Esken blickt nicht nur in die Vergangenheit, sondern auch nach vorne. Was von Christian Lindner (FDP) und Friedrich Merz (CDU) für die Zukunft propagiert werde, würde aus ihrer Sicht die Ungleichheit in Deutschland weiter zementieren.

"Neoliberale Konzepte der 90er-Jahre würden unserem Land massiv schaden", sagt sie. Deshalb müsse die SPD um progressive Mehrheiten kämpfen – "die Union wird deshalb versuchen, Inhalte aus dem Wahlkampf herauszuhalten. Diesen Gefallen werden wir ihnen nicht tun."

Sie räumt allerdings auch ein: Bei der Nominierung ihres Kanzlerkandidaten hat die SPD kein gutes Bild abgegeben.
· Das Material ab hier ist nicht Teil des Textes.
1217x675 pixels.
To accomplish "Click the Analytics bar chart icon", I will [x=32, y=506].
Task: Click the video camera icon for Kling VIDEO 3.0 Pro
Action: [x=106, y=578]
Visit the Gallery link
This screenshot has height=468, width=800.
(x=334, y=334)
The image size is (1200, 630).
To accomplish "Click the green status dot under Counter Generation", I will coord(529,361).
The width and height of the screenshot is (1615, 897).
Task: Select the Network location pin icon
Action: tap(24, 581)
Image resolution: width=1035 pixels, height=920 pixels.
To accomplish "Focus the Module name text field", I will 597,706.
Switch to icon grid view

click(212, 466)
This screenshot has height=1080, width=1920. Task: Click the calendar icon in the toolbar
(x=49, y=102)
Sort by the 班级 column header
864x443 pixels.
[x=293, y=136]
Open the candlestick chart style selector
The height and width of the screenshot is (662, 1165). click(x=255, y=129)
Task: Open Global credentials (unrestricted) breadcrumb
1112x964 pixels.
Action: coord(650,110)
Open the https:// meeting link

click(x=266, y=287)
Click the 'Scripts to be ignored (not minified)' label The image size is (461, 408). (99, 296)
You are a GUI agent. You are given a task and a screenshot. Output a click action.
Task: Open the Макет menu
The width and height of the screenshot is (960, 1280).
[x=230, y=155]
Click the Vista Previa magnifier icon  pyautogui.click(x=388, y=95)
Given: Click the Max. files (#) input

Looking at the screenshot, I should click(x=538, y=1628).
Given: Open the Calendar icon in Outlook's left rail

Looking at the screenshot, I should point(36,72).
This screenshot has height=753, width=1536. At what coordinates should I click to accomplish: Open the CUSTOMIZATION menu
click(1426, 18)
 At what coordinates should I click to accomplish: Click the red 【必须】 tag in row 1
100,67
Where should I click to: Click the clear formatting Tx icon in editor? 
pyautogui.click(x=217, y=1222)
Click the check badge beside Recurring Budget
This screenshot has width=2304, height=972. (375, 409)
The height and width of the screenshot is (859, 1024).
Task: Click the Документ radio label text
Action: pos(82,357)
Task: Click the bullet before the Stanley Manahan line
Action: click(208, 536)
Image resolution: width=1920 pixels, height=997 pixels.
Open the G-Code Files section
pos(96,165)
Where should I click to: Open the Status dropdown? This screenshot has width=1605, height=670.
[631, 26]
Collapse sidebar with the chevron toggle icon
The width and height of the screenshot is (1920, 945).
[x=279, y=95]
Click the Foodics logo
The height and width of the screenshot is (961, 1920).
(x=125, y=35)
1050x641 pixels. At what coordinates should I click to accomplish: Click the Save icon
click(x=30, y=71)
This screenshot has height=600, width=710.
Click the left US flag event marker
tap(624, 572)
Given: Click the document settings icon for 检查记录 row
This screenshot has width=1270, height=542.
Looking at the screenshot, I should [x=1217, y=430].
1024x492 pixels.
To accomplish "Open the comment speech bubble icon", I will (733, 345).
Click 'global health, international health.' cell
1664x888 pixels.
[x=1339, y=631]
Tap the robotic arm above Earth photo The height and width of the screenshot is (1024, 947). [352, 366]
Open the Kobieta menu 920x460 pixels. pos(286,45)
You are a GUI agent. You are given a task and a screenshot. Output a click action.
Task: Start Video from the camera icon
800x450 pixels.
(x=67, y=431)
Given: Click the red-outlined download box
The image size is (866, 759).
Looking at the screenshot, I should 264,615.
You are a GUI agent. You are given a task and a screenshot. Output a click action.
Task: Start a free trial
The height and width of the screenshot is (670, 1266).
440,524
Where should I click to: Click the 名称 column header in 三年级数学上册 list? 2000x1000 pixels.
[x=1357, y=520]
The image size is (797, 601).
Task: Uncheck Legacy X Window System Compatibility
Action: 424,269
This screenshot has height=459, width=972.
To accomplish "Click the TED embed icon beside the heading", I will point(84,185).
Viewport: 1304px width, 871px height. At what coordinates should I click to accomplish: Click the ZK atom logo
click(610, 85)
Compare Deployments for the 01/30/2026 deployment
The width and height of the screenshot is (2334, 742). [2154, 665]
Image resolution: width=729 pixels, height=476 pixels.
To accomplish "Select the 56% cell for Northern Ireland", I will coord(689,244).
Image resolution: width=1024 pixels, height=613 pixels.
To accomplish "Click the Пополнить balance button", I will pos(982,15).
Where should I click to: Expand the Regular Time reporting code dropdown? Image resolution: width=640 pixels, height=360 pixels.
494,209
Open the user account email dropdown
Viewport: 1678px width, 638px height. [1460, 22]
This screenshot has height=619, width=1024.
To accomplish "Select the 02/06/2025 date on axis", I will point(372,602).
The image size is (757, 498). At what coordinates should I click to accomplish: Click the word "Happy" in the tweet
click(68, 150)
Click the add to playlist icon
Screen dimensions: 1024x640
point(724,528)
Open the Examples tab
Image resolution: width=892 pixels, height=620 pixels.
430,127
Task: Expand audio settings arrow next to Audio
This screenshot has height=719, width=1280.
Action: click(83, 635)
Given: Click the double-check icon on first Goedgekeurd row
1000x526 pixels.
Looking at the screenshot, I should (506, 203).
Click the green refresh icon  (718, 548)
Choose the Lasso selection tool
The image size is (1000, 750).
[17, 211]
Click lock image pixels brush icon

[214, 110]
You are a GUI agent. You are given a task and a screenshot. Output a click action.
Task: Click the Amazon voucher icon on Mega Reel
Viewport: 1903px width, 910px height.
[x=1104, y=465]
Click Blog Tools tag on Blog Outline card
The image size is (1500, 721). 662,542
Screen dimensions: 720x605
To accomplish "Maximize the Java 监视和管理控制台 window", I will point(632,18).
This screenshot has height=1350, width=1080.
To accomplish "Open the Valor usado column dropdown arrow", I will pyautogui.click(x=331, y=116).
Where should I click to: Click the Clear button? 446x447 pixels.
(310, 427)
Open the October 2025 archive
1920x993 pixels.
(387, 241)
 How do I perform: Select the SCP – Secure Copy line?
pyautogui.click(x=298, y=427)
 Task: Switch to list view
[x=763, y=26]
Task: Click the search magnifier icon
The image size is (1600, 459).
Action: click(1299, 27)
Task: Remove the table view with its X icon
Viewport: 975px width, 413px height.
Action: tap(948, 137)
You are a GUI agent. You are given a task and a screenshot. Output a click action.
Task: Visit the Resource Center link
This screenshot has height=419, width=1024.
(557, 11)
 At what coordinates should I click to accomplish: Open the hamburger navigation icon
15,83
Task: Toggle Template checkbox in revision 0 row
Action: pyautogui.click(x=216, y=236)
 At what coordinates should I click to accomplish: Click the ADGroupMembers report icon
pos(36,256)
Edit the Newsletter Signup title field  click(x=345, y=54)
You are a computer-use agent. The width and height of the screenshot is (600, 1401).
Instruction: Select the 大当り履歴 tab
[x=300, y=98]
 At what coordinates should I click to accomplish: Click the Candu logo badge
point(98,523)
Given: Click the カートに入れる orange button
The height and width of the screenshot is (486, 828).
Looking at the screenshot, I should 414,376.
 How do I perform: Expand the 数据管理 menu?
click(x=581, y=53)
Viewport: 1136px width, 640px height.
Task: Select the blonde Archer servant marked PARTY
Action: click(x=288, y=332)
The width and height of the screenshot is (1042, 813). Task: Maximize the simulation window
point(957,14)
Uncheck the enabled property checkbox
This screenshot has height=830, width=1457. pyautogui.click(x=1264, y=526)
Mit diesem Satz kommt Esken endlich in der Halle an. Die Jungsozialistinnen und -sozialisten klatschen so laut und so lange, dass die Parteichefin Schwierigkeiten hat, die Aufmerksamkeit zurück auf ihre Rede zu lenken.

Sie verteidigt die Entscheidung: Scholz, zeigt sie sich überzeugt, ist der Kandidat, der gegen Merz gewinnen kann. Denn anders als der CDU-Chef habe der SPD-Kanzler bereits Regierungserfahrung gesammelt und sei sturmerprobt.

Juso-Vorsitzender fordert 91 Tage vollen Fokus auf Themen

Juso-Chef Türmer hat in seiner Erwiderung einen anderen Vorschlag: Nach dem Scheitern der Ampel "muss aus Olaf dem Kanzler Olaf der Kanzlerkandidat der SPD werden". Was es dafür brauche, sei eine Veränderung der Tonalität und Programmatik. Und man müsse sich eingestehen, dass nicht alles so geklappt hat wie geplant.

Die Debatte um die K-Frage sei nun vorbei, jetzt erwarte er von der Parteispitze eine klare Strategie. "Ein bisschen Frieden war vielleicht mal ein Song, mit dem wir den Eurovision Songcontest gewonnen haben – aber das ist keine Wahlkampfstrategie."

Stattdessen müsse es darum gehen, die verbleibenden 91 Tage den Fokus voll auf die aktuellen Debatten zu legen. "Wir haben 91 Tage Zeit, das kann klappen, wenn ihr euch zusammenreißt", stellt Türmer klar. Die Nachwuchsorganisation hat auf ihrem Bundeskongress ein Jugendwahlprogramm beschlossen. Darin sind Punkte enthalten, die die Jusos auch im Wahlprogramm der SPD sehen wollen: ein Investitionsprogramm in Höhe von einer Billion Euro, die Abschaffung der Schuldenbremse, eine Vermögenssteuer und die Entlastung normaler Einkommen sowie eine WG-Zimmer-Garantie.